→ **Try it**
Determine how many lines of this material contain "folder". Give only the number.
*** Opening of Given data ***
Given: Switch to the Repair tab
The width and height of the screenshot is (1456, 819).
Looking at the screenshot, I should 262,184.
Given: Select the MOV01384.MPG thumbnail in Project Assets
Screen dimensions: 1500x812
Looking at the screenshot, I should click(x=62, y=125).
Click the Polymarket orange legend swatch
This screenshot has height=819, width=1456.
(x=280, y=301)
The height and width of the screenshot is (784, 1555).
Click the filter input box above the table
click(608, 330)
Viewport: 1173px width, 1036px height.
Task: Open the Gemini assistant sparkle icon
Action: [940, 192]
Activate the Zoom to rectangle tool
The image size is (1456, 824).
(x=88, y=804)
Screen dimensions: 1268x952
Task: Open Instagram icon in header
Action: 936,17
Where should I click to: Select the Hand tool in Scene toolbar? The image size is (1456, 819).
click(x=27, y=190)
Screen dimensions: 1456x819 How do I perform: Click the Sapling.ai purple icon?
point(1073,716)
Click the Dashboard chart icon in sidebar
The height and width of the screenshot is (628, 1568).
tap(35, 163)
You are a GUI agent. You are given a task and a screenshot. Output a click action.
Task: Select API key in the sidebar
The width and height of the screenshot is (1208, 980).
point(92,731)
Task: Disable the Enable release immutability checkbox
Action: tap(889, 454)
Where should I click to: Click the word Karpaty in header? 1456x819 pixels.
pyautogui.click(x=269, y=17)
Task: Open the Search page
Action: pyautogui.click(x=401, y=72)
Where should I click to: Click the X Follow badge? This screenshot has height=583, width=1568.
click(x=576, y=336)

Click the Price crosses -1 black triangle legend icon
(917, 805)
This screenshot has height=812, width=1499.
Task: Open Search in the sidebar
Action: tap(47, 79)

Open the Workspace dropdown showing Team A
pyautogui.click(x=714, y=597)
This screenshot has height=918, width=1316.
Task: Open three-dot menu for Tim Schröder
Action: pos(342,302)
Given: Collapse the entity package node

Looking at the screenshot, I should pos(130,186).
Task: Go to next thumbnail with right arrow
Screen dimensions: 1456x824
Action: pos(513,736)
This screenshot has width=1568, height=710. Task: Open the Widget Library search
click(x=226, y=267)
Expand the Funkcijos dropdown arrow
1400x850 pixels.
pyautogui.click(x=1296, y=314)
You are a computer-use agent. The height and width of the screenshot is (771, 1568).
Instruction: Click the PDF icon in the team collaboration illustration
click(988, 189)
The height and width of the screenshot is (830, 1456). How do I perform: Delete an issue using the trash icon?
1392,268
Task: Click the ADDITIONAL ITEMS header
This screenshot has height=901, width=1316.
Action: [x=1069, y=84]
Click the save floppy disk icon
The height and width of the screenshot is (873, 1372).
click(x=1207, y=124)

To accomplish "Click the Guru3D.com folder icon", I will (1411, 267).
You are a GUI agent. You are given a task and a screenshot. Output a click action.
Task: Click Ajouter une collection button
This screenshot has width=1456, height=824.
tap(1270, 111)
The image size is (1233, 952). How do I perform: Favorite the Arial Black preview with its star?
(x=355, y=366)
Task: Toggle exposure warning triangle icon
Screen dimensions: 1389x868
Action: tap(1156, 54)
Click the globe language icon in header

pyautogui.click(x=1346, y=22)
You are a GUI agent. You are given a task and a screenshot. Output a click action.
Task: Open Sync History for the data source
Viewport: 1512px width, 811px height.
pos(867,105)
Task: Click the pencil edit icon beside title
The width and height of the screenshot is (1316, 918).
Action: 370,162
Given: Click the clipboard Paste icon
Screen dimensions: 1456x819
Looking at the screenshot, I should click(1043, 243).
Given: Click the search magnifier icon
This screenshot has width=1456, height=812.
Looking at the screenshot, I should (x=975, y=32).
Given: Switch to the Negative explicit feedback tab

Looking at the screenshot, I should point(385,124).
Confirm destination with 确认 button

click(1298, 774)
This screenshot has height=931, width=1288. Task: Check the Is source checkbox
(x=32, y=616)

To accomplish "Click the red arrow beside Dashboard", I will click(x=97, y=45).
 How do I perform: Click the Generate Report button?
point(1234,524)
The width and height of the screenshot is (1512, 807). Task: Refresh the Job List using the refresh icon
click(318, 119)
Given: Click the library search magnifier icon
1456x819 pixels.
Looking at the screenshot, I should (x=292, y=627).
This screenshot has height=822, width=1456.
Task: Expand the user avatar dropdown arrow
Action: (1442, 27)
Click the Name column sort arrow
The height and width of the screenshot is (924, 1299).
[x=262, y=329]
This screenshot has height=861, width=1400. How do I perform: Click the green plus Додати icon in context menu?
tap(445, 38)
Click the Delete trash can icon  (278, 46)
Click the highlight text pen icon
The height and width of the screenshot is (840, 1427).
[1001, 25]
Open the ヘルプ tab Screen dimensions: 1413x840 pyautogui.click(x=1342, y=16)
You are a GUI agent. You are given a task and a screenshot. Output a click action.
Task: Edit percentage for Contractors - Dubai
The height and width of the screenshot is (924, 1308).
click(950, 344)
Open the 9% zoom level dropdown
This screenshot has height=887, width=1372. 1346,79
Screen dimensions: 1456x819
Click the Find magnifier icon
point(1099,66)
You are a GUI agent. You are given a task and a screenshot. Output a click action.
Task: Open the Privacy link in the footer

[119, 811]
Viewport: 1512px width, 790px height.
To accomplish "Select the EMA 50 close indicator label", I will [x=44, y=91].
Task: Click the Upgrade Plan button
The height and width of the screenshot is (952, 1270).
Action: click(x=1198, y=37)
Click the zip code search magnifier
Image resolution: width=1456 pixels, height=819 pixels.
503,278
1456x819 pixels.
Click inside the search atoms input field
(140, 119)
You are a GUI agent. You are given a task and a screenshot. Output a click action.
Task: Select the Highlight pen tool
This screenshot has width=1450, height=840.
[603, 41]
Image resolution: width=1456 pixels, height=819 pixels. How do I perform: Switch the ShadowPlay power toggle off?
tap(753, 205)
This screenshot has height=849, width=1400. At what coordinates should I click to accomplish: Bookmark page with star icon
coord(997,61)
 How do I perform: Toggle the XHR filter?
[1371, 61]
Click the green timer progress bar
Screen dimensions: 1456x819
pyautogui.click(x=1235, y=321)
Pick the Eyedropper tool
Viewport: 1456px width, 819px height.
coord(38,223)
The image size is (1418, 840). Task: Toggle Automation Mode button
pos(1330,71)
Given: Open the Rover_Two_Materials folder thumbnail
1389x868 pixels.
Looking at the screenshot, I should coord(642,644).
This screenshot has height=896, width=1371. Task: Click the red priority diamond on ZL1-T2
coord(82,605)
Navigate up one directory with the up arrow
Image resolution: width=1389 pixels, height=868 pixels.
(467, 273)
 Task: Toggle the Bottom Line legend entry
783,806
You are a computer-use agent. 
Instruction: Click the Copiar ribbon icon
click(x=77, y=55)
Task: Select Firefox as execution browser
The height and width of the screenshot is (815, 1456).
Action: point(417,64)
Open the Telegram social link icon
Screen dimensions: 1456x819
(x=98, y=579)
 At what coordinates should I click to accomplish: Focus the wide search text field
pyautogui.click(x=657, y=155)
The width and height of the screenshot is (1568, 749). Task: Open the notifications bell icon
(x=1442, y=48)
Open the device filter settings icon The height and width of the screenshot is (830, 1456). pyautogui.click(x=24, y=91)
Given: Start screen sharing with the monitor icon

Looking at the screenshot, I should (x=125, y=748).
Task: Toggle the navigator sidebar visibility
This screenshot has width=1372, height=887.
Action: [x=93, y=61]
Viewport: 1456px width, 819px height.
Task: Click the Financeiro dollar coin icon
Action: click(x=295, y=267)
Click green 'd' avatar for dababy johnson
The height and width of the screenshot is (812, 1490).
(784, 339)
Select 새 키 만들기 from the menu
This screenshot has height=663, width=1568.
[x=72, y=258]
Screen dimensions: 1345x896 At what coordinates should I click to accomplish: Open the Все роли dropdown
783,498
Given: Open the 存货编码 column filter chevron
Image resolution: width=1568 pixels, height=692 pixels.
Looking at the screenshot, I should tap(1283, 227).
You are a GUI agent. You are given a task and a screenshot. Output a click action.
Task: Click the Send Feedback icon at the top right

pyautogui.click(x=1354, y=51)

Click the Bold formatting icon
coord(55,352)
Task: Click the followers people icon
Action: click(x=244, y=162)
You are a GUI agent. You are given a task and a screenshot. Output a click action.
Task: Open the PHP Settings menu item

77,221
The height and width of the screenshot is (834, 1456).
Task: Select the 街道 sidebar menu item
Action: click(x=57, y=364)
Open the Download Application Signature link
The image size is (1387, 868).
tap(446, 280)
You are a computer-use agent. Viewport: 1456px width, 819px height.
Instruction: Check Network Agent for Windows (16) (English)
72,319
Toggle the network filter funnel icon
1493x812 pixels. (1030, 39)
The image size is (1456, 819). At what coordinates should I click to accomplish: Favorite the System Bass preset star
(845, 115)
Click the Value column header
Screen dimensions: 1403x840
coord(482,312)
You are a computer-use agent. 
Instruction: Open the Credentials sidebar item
*** Close of Given data ***
→ **Response to this task**
2